German shepherds have a medium-length, double-layered coat. The outer coat is coarse, but the inner coat is smooth. They shed a lot, so you should expect to vacuum often. 

Colors 

Blue, white, gray, black, black and silver, black and cream, black and tan, black and red, bi-color, sable, liver. 

Hypoallergenic 

German shepherds are not hypoallergenic. 

Grooming 

Brushing every few days, as well as regular teeth cleaning and nail clipping   

Training 

Intelligent and ready to please, the German shepherd is easy to train, although classes might be helpful for socialization and first-time dog owners. 

Lifetime Care Cost: 

$98770 

 

My dog’s name is*

Dog
Female

German shepherd: Dog Breed Information Guide 2022 

One of the most popular dog breeds, the German shepherd is famous for being a hard worker and an excellent protector. They are popular dogs for service in the public sphere and the military. 

If you’re thinking about adopting a German shepherd, there are many things that you need to consider. German shepherds are high-energy working dogs, so they require a lot of care and effort. 

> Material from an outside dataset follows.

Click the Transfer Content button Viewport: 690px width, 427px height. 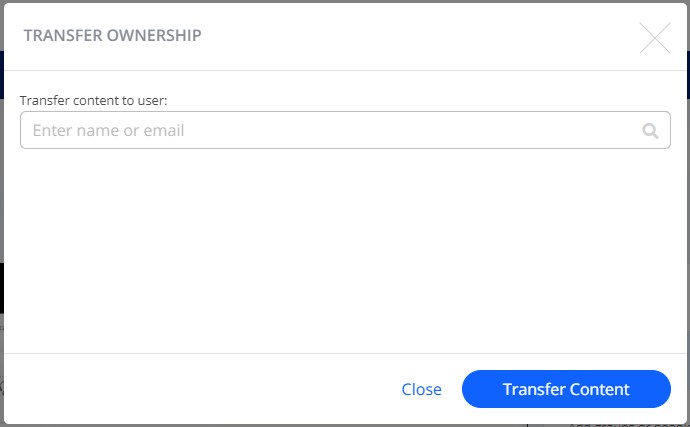(x=566, y=389)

Here at Spot Pet Insurance, we understand there’s a lot that goes into adopting a pet. Each breed has its own unique set of needs. Our goal is to help you learn about your new pet so you can be prepared. 

Before you adopt, it’s important to determine how well you and your pet will be able to get along. You need to have a lifestyle that will be able to fit the needs of your pet, so you both can be happy together. 

By providing educational resources for prospective pet parents, we hope to be able to help pets find homes that will work for them, and by giving you tips and tricks, we can help you learn how to keep your pup happy. 

If you’re thinking about adopting a German shepherd but aren’t sure about what is required to be a good pet parent for a German shepherd, continue reading to learn more. 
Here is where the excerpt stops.